Emmanuel Didas was admitted for a knee operation after a motorbike accident, while Emmanuel Mgaya was a chronic migraine sufferer scheduled to go in for head surgery. Now as Mgaya is recovering from an unplanned knee operation, Didas is now unconscious in an intensive care unit, after the head surgery.

Meanwhile, doctors at Muhimbili National and Referral Hospital, Dar es Salaam have no answers for the swarm of angry relatives demanding a full investigation into the incident. The Ministry of Health and Social Welfare informs that it has ordered an inquiry into the medical blunder.

'This is negligence because a doctor must know that a knee is positioned very far from the head,' says one of Mr Didas's relatives. The family, keeping vigil outside the intensive care ward, is not yet filled in on the results of the unexpected head surgery. 'The doctors did not even tell us that Emmanuel had had a head operation. It is the responsibility of a doctor to ensure patients get the right treatment,' the relative says.

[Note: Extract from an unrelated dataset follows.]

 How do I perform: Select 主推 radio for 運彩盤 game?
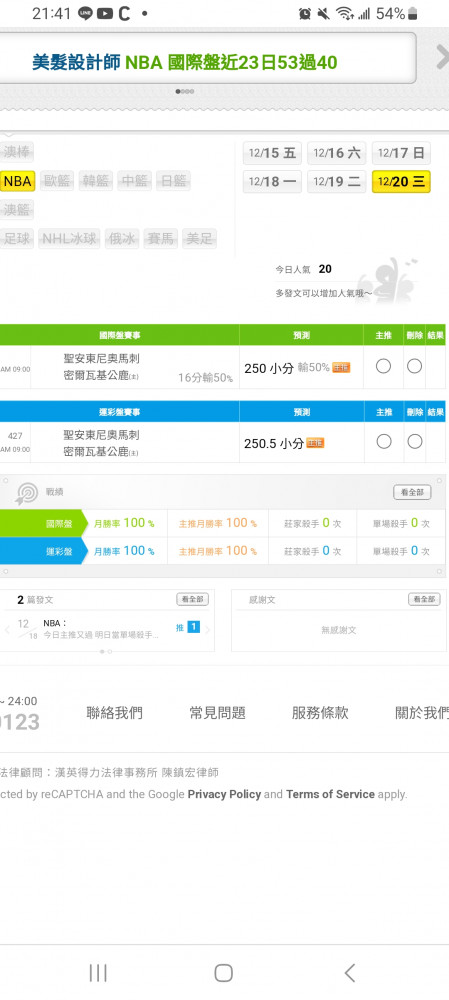click(383, 441)
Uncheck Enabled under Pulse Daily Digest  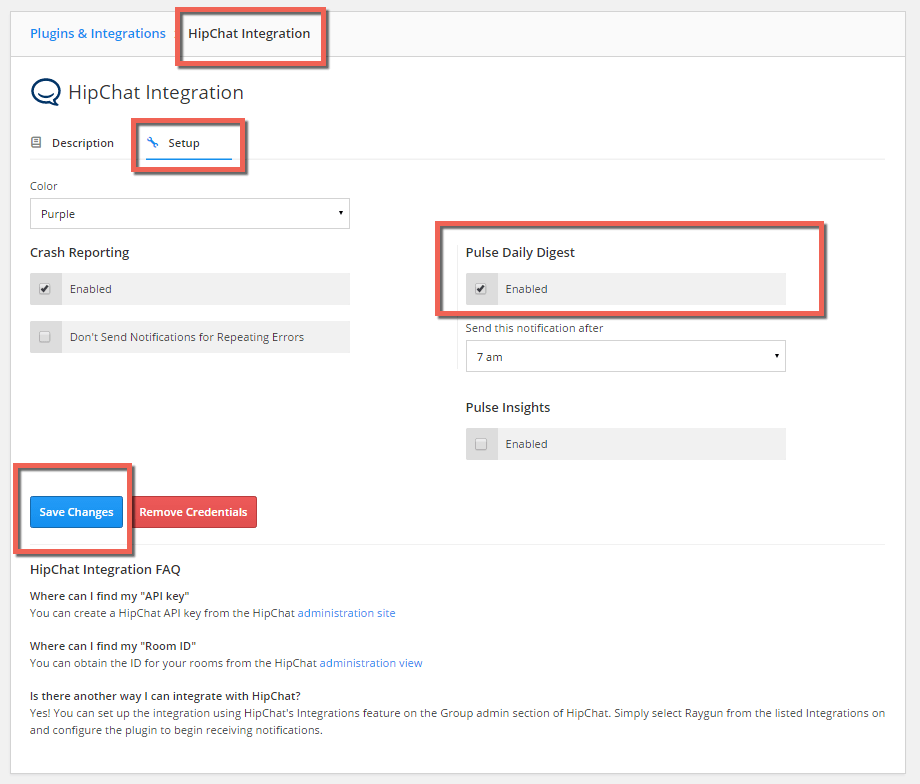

Relatives of secondary student Emmanuel Mgaya waiting outside the surgery ward explain how they felt the unfortunate accident had come about. 'We think maybe the nurses mixed the patients' files because they were admitted in the same ward and sharing the same first names,' says one.

Mgaya had recently developed acute headaches while studying for his final secondary school exams. He was referred to Muhimbili Hospital from a remote district in the Southern Highlands of Tanzania. 'We still have faith in the doctors. What has happened has not made us lose faith,' his relatives say.' We have already spoken to the hospital director who has reassured us that qualified consultants will operate on Emmanuel Mgaya. So we are not worried', they add.

But Didas’s family remains shocked and dismayed. 'A person has several names. The medical staff should have checked this before the operation,' say one of them.